As late as 1963, Saul Bellow opened his paperback collection of Great Jewish Short Stories with the Book of Tobit from the Apocrypha. This is because he was still reading from the outside / in.  He needed to prove that ancient Jews could write fiction as terse and sexually charged as the stories of Guy de Maupassant. But when a rose is not a rose; when it is a symbolic referent for the female Shekhinah, then something very different is at stake. What’s at stake, according to Eitan Fishbane, is “a restless search for refractions of divine wisdom in the earthly realm.” (173) Then it becomes the task of literary-historical analysis to help train the eye of spiritual sight. It becomes the task of the modern scholar to restore the sacred immediacy of the Zohar. This is the spiritually charged language used by Eitan Fishbane himself.

Then what is the Zohar’s particular literary form? Shall we rest our case with “fragmentary epic”? Magic realism? As you can tell from my remarks, reading The Art of Mystical Narrative has awakened a whole array of associations in my mind and allowed all kinds of synapses to snap into place. The more I read, the more I was reminded of a brilliant synoptic essay by the late Marshall Berman, a Marxist critic who once lived just above Alan Mintz on West End Avenue. The title says it all:  “’A Little Child Shall Lead Them’: The Jewish Family Romance from Samuel to Call It Sleep.”[1] Let me be clear: He meant the Biblical Book of Samuel and the modernist classic by Henry Roth. By “Jewish family romance” Berman meant “a story in which basic family relationships are loaded with metaphysical intensity, and are felt to form the ultimate core of being.” Or in simpler terms: “Jewish happiness is typically family happiness.” To be sure, the mystical fellowship described in the Zohar is androcentric. Except for the Shekhinah, an innkeeper’s daughter and the Shunemite woman from I Kings 4, it is a world devoid of women, and Eitan is none too happy about this. Yet The Art of Mystical Narrative is alive with father-son, master-disciple relationships that are nothing if not fraught with passion and eros, abiding love, and acts of bonding. “This word is a secret, but I will tell it to you my beloved sons—my sons, the love of my soul,” exclaims R. Shimon to his disciples (105). It is also a story of adoptive families. “Now sirs, I am from Babylon, and I am the son of Rav Safra. But I was not privileged to know my father, and I was banished here. I was afraid that the inhabitants of this land were lions of Torah, and so I resolved not to say words of Torah in front of anyone until two months passed. Today they are completed. Happy is my portion that you appeared here” (149). In the mystical family constellation, the most marginalized figures are the most valued: the yenuqa, the baby in his cradle, who is the source of ultimate wisdom, and the grandfather-figures, like R. Hamnuna Sava, who reveals himself to be the inner-zoharic memory bank. One grandfather, the Sabba de-Mishpatim, has a whole book named after him.

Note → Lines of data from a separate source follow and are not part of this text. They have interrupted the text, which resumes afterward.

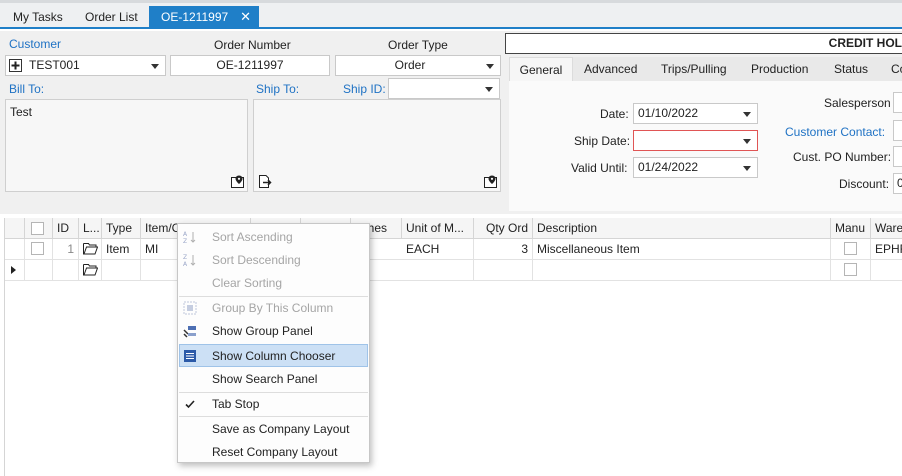  What do you see at coordinates (66, 228) in the screenshot?
I see `column-header-id: ID` at bounding box center [66, 228].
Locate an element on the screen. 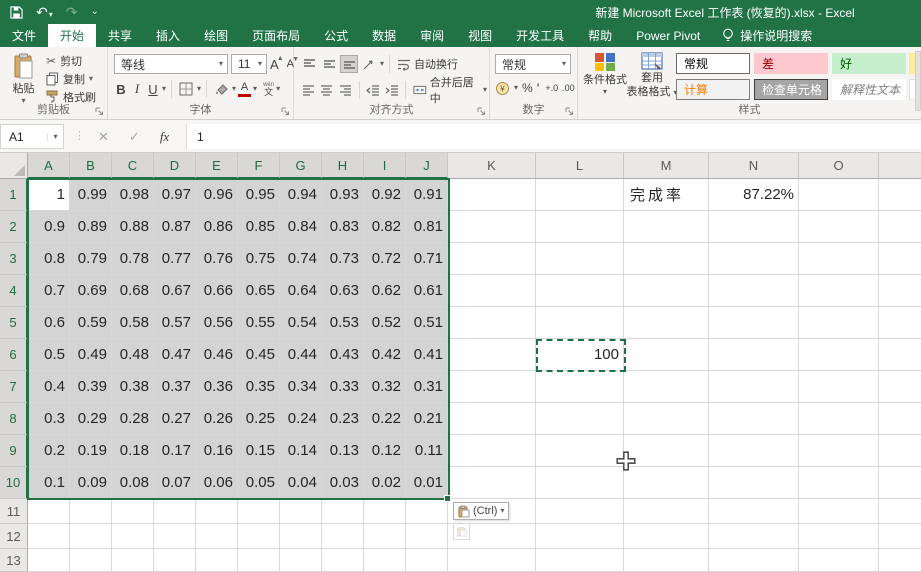 This screenshot has width=921, height=572. accounting-format-icon: ¥ is located at coordinates (502, 88).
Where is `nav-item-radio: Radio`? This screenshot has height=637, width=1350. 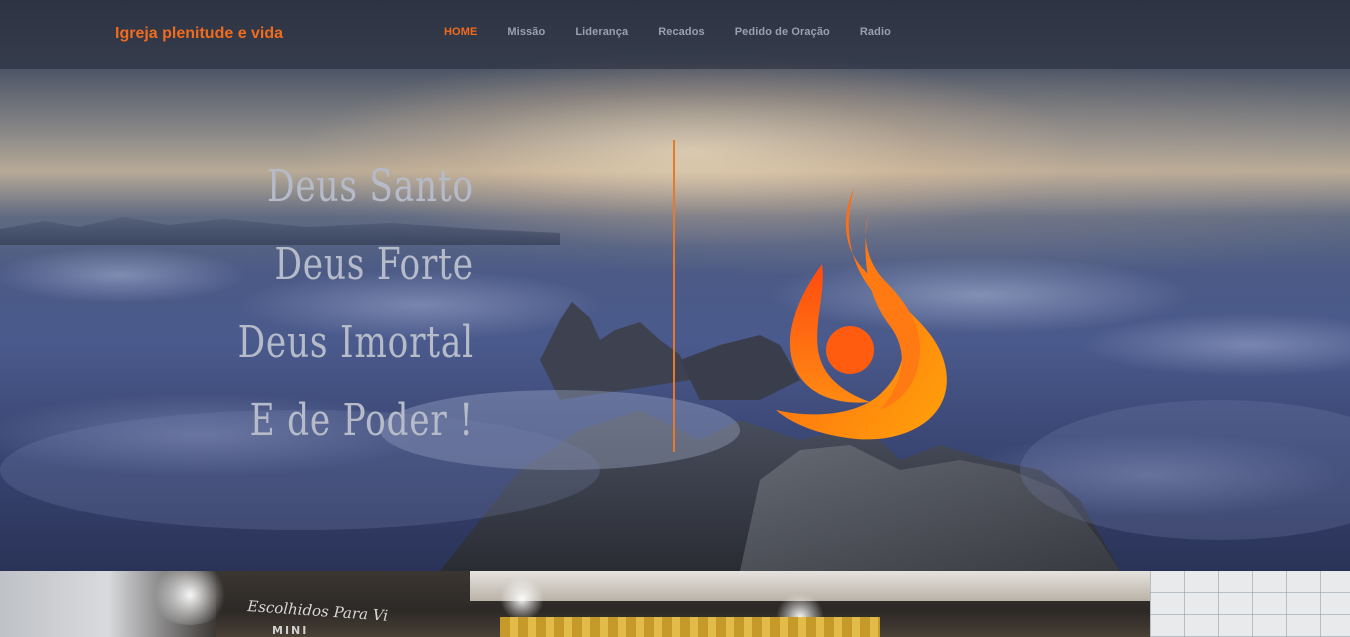 nav-item-radio: Radio is located at coordinates (876, 32).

So let me leave you with this thought. When read through a particular literary lens, The Art of Mystical Narrative is a Jewish family romance twice over. Just as the mystical fellowship of the RaSHBY and his disciples, of the fathers and sons, the yenukas and sabbas, is one messianically happy family, so too are the generations of scholars, both living and dead, whom Eitan Fishbane has assembled in this capacious, magnificent book which, by no coincidence, he has dedicated to his own father.

[1] Marshall Berman, “’A Little Child Shall Lead Them’: The Jewish Family Romance from Samuel to Call It Sleep,” The Jew in the Text: Modernity and the Construction of Identity,” ed. Linda Nochlin & Tamar Garb (Thames & Hudson, 1991), chap. 14.